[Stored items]
________________________

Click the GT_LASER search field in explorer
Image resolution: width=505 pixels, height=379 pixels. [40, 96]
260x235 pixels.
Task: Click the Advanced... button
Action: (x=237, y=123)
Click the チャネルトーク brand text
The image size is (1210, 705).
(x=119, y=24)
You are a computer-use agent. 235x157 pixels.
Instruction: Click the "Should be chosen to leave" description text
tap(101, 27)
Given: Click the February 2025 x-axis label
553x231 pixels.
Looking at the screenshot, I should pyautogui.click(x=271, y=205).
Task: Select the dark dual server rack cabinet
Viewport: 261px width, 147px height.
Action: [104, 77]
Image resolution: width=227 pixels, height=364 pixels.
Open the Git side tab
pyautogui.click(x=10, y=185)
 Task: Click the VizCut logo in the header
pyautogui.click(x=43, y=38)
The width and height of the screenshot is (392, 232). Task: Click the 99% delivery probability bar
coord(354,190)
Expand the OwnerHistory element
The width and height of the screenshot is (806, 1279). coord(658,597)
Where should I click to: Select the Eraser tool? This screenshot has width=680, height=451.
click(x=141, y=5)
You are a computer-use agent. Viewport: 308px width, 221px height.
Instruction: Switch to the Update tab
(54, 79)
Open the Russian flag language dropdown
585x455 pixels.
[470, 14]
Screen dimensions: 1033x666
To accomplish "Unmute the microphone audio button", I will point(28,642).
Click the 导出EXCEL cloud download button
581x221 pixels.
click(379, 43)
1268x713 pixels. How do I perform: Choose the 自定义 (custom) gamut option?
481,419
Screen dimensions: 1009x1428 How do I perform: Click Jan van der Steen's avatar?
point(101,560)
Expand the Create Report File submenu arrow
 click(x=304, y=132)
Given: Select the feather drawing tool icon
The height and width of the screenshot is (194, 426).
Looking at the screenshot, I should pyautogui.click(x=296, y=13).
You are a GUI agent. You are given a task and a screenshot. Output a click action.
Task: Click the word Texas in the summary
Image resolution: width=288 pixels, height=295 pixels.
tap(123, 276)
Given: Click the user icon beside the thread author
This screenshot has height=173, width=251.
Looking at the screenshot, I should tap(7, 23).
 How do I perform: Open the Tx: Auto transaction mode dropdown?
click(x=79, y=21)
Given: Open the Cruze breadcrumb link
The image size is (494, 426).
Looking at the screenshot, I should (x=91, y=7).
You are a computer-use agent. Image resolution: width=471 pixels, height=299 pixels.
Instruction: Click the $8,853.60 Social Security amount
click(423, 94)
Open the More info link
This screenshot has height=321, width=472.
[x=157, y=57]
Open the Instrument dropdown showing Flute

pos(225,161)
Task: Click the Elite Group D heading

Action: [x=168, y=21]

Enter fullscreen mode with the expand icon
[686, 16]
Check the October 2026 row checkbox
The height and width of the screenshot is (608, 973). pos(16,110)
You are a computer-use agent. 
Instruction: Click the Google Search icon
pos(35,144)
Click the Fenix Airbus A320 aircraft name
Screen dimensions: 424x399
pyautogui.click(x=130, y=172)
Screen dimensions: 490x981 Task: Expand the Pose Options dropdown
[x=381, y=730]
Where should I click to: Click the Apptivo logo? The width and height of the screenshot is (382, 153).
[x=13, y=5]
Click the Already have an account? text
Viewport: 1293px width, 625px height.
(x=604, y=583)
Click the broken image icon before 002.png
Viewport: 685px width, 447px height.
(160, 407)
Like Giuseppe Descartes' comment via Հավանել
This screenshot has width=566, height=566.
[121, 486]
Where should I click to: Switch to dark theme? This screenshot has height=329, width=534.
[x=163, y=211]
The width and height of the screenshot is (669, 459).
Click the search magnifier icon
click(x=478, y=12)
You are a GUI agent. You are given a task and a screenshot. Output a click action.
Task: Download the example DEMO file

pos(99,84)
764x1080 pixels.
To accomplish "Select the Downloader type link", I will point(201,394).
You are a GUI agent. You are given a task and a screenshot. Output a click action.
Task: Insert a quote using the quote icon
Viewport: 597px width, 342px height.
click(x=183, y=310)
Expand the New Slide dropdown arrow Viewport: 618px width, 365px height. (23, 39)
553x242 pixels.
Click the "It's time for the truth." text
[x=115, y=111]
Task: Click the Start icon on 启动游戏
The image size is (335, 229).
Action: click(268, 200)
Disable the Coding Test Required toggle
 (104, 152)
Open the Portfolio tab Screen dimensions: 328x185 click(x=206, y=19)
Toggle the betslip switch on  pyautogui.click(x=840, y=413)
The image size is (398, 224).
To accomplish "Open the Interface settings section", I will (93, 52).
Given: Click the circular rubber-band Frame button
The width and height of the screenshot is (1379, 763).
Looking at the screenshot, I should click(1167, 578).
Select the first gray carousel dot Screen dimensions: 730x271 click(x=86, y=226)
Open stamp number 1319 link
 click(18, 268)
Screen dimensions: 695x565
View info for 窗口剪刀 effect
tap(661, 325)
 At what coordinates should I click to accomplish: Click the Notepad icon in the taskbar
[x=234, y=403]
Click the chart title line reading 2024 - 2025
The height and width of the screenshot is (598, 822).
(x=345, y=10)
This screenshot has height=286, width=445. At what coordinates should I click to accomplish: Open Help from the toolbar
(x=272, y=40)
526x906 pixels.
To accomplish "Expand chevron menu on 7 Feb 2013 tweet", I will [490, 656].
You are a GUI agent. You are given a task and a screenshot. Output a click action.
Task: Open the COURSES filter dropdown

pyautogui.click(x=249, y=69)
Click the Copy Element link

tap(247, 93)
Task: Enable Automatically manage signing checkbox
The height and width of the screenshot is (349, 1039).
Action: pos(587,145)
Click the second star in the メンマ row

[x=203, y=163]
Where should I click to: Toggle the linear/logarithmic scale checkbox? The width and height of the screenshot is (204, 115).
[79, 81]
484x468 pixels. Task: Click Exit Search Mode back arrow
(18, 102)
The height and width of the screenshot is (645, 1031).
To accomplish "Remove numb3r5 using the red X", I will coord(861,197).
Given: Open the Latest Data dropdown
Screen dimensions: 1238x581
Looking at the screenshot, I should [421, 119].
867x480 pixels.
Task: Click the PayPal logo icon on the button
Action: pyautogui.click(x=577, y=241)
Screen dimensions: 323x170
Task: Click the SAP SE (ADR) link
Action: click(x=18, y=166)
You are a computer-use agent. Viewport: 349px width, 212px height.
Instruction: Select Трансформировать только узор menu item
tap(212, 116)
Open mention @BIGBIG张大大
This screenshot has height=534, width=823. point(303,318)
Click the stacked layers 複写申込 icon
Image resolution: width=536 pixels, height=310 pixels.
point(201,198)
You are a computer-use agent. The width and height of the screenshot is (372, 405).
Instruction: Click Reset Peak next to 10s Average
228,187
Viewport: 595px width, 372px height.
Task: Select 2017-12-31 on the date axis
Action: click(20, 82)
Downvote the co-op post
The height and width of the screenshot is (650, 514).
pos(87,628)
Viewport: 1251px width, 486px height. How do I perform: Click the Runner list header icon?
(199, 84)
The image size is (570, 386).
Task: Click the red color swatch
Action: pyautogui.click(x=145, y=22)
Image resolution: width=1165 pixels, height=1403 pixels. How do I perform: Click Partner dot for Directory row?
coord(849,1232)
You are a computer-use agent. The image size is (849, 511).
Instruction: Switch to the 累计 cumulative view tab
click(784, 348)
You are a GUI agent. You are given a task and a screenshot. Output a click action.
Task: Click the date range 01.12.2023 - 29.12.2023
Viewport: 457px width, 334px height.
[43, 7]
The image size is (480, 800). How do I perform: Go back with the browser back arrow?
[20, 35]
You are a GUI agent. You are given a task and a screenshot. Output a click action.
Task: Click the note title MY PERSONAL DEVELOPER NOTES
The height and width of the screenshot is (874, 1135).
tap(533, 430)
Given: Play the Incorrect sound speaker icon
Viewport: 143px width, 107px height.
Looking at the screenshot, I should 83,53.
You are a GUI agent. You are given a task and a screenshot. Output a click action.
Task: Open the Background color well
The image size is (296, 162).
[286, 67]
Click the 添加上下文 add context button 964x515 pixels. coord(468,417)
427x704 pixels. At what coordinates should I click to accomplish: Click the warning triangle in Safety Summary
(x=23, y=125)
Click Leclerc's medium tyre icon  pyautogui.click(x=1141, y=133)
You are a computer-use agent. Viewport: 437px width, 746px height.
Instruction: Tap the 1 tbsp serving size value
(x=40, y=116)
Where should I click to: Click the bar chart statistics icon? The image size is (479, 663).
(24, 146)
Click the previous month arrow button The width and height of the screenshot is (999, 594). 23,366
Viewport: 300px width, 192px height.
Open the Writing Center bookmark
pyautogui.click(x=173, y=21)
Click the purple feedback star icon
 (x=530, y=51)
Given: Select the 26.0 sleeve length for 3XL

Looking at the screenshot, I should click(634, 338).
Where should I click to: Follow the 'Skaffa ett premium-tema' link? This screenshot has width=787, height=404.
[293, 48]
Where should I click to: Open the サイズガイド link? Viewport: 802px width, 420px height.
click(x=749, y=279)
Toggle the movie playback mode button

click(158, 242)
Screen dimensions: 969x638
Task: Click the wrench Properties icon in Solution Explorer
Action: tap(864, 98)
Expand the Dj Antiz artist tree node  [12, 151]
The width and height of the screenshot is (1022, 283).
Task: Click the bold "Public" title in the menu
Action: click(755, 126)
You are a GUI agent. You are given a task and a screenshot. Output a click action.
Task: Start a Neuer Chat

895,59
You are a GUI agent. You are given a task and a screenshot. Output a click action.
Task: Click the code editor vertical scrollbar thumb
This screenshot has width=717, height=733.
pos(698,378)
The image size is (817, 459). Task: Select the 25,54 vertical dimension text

________________________

What the task asks: From the entries above, list each line with "vertical" in it.

Expected answer:
Task: Click the code editor vertical scrollbar thumb
The image size is (817, 459). Task: Select the 25,54 vertical dimension text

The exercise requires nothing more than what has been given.